Your next step is embracing signing and verifying your code and artifacts. This is a cornerstone in the guidance that the National Security Agency (NSA), Cybersecurity and Infrastructure Security Agency (CISA) and Office of the Director of National Intelligence (ODNI) recently emphasized in their “Securing the Software Supply Chain for Developers” report. Open source projects like Sigstore are bringing chain-of-custody records for software artifacts into build systems and programming language registries.

Now you can start thinking about “provenance”

The term “provenance,” in physical and software supply chains, represents where something has come from. Now that you’re signing your base images and binary code, you can base your security policies on provenance.

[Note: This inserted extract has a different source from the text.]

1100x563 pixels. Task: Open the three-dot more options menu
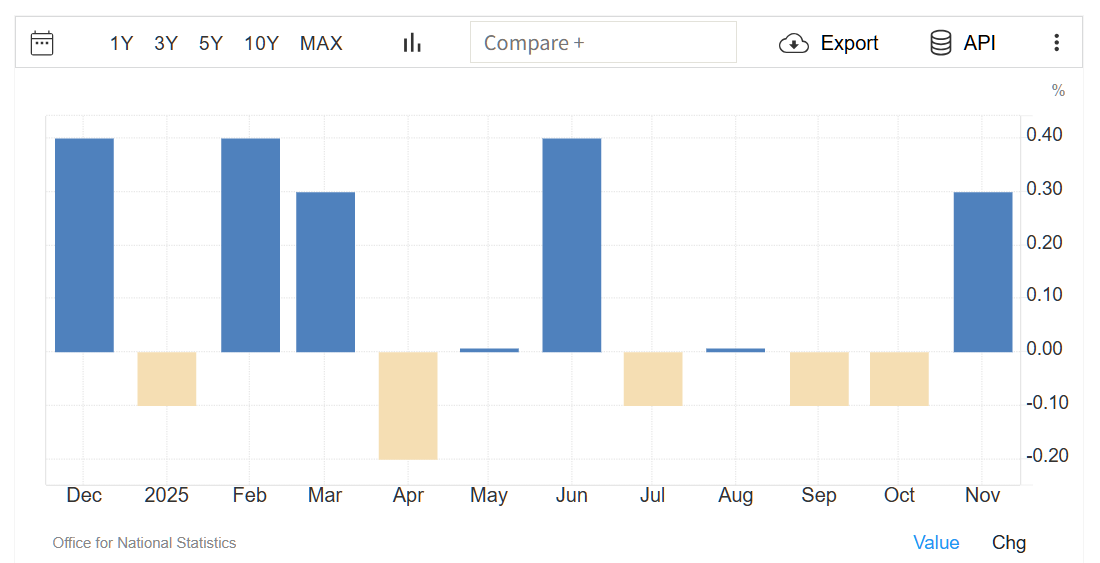point(1056,43)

Instead of basing policy on where an image is or where an artifact is, you want to base your policy on where it came from and how it was produced. You want to capture this at every step of the build. Builds are recursive and have multiple steps, and this applies to dependencies as well, so you have to do it recursively.

This applies to every single step and piece — the source code, the build process, the publication process, everything. When you sum all this up, you get a system where you can trust what the artifact is and where it came to be, not just where it is in your environment.

Editor’s note: After publishing this article, we received the following statement on behalf of SolarWinds:

“While it’s accurate that thousands downloaded the malware, SolarWinds announced ‘the actual number of customers who were hacked through SUNBURST to be fewer than 100.’ This number is consistent with estimates previously released by the White House.”